A un año de haber sido roto el orden constitucional e institucional en Honduras con el golpe de Estado del 28 de junio, nuestro país continúa en una franca situación de anormalidad, pese al gobierno de transición del Partido Nacional, que no puede cuajar el objetivo de la reconciliación nacional.
El trauma político-social causado por ese golpe de Estado es muy diferente a los eventos golpistas del pasado, debido a la característica compleja de sus autores, integrantes de una coalición de poderes en el Estado, empresarios, militares, religiosos fundamentalistas y de políticos, nunca antes formada en Honduras.

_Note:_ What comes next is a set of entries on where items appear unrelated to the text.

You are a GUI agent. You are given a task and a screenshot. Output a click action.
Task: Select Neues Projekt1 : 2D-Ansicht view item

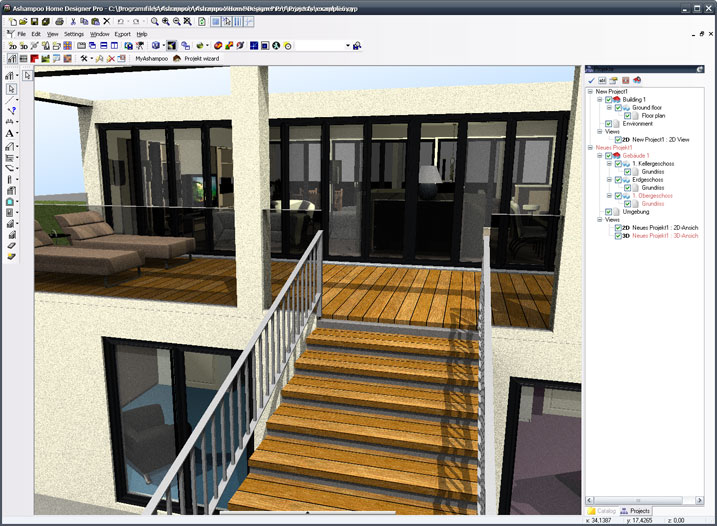[x=663, y=227]

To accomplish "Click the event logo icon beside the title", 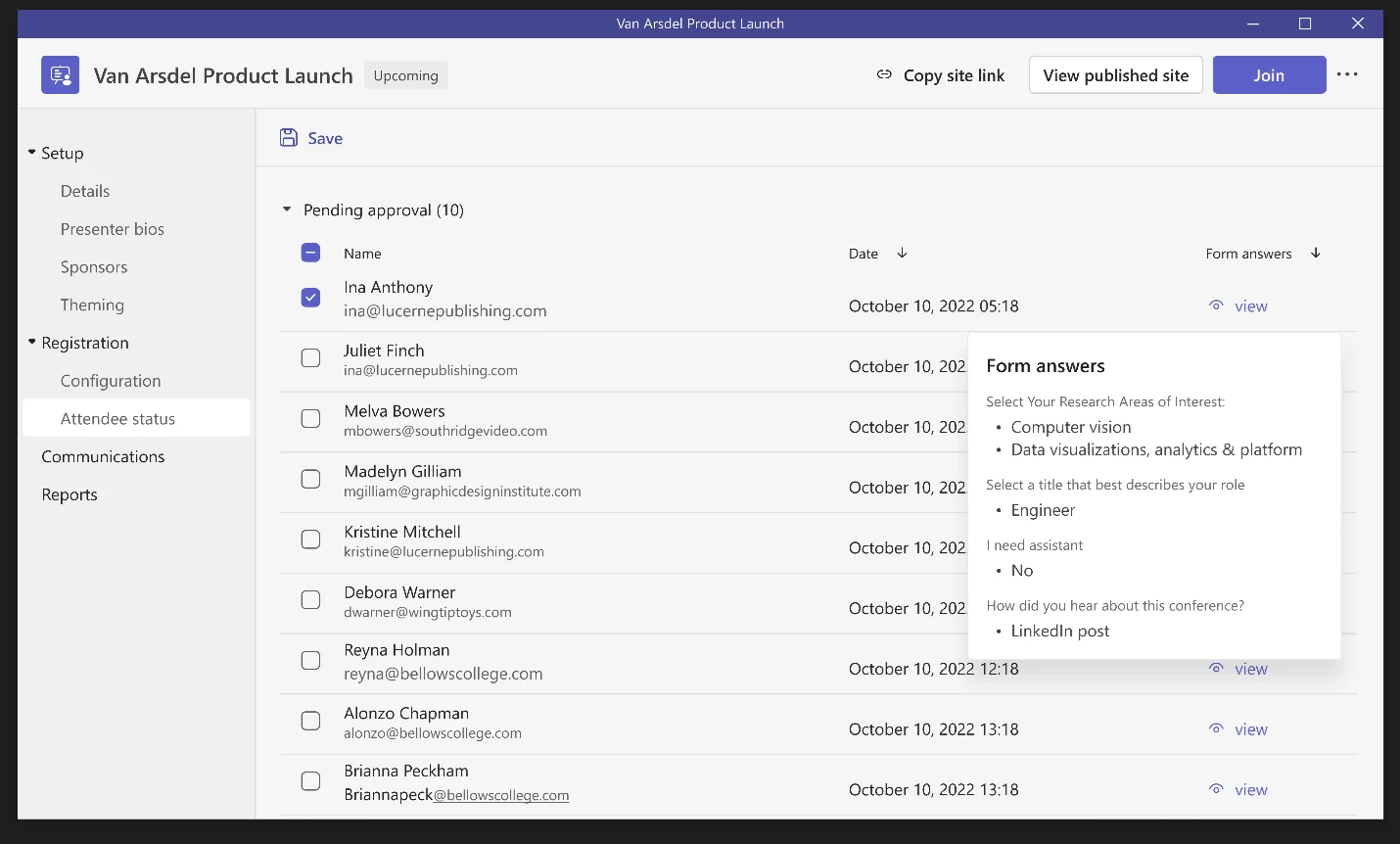I will pos(60,74).
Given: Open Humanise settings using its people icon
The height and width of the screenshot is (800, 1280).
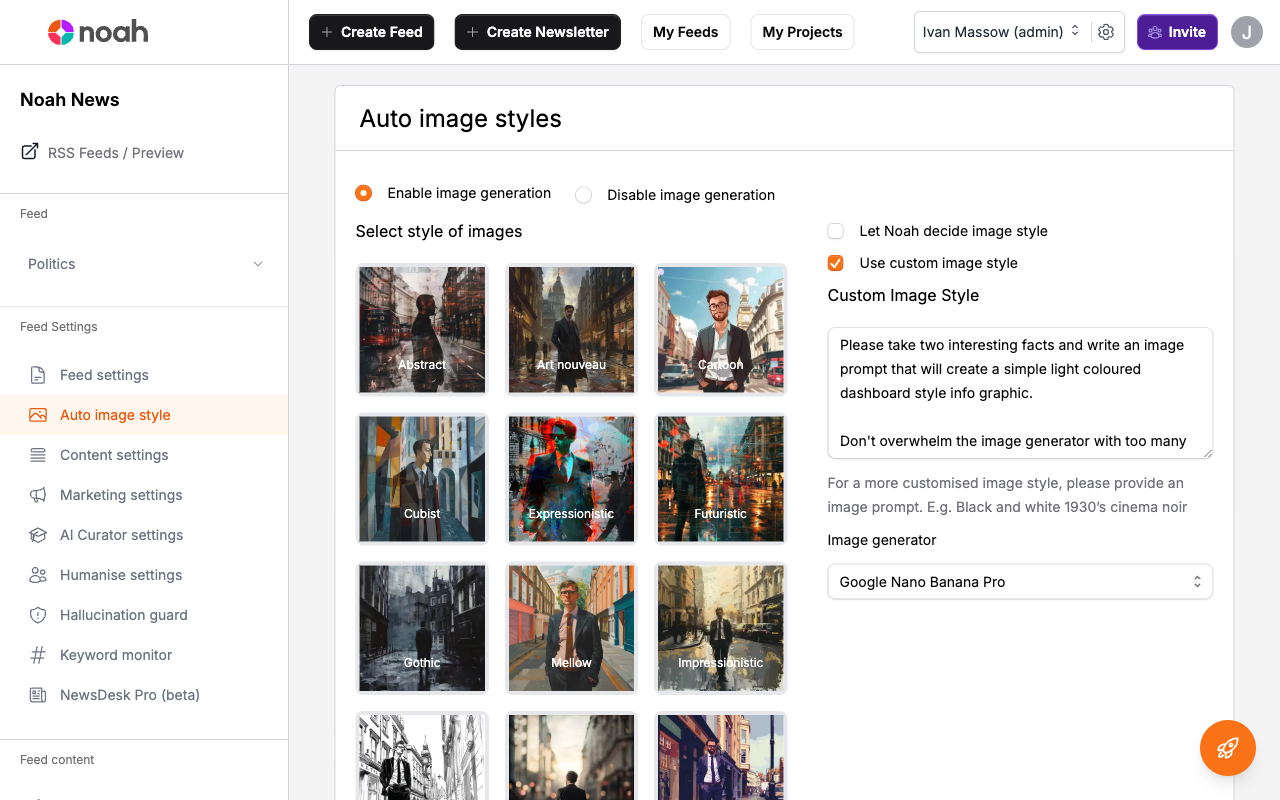Looking at the screenshot, I should tap(38, 575).
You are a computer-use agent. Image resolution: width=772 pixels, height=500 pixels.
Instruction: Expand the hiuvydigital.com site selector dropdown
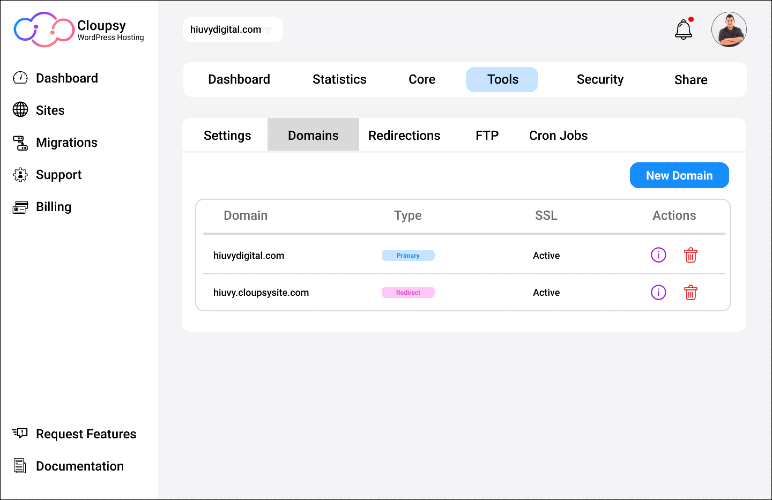coord(232,30)
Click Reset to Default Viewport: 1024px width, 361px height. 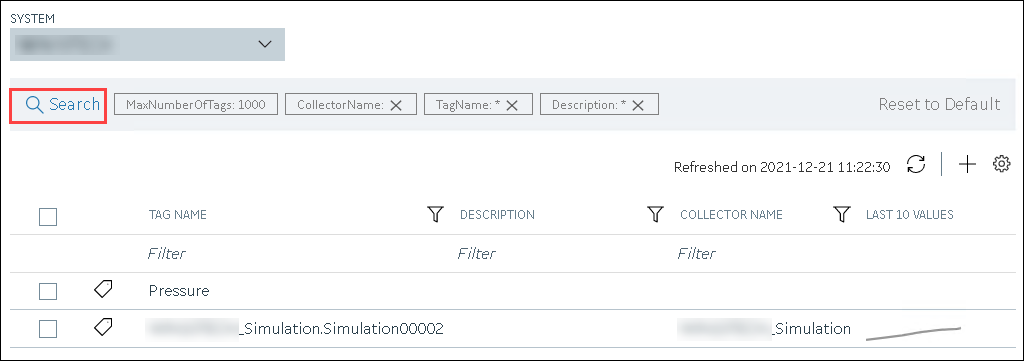[x=939, y=104]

Asimismo, las verdaderas motivaciones de los golpistas permanecen aún disimuladas con una espesa retórica de defensa de la democracia, ante un supuesto peligro de totalitarismo socialista, cuando el propósito real fue —y continúa siendo—cortar toda posibilidad de que el pueblo hondureño tenga voz y participación propia, ya que, desde la perspectiva elitista, el pueblo no tiene capacidad de razonar. Por lo tanto, el control del Estado y la Nación corresponde necesariamente a la élite del poder.
Esta concepción, desarrollada y reforzada a lo largo de un sistemático bombardeo ideológico de ultraderecha, que, para la preparación del golpe de Estado en Honduras adquirió niveles obsesivos, a través de la mayoría de los medios de comunicación social, condujo a una intensa polarización social y a la exteriorización definitiva de una conciencia de clase en las capas media y baja de la población hondureña, lo mismo que a la radicalización de la clase dominante en sus posiciones de poder.
De allí la imposibilidad práctica de establecer un gobierno de reconciliación nacional, cuando menos en esta etapa transitiva, y la persistencia del estereotipo golpista en su doble condición: como mecanismo de presión para condicionar el desempeño gubernamental y como instrumento para intervenir si dicho condicionamiento no es asumido por el gobierno.
A todo esto debe añadirse el establecimiento del narcotráfico como poder fáctico en la política hondureña, profundamente enraizado con la utilización de sus poderosos recursos financieros y sus vinculaciones en el sector empresarial, en los partidos y en las instituciones de seguridad del Estado. Un cuadro sobrecogedor que amenaza la institucionalidad democrática centroamericana.
De allí las notables afirmaciones del canciller de El Salvador, Hugo Martínez, en su reciente visita oficial a Washington, en el sentido de que el golpismo y el narcotráfico son los principales factores de desestabilización política, económica y social en América Central.
“Hay únicamente dos sectores que les interesa que los gobiernos nacionales en la región sean débiles: los narcotraficantes y los golpistas”. Y, a propósito del homenaje que la ultraderecha de su país recientemente le hizo al golpista Micheletti, recalca el canciller Martínez: “Este hecho lo que nos refleja es que hay un grupo de nostálgicos, no sólo en Honduras sino también en El Salvador, que todavía creen que la solución a los problemas de la democracia son los golpes de Estado”.
Esos nostálgicos, decimos nosotros, siguen en pie, dispuestos a todo, con el apoyo de la ultraderecha norteamericana, cubano-americana y suramericana.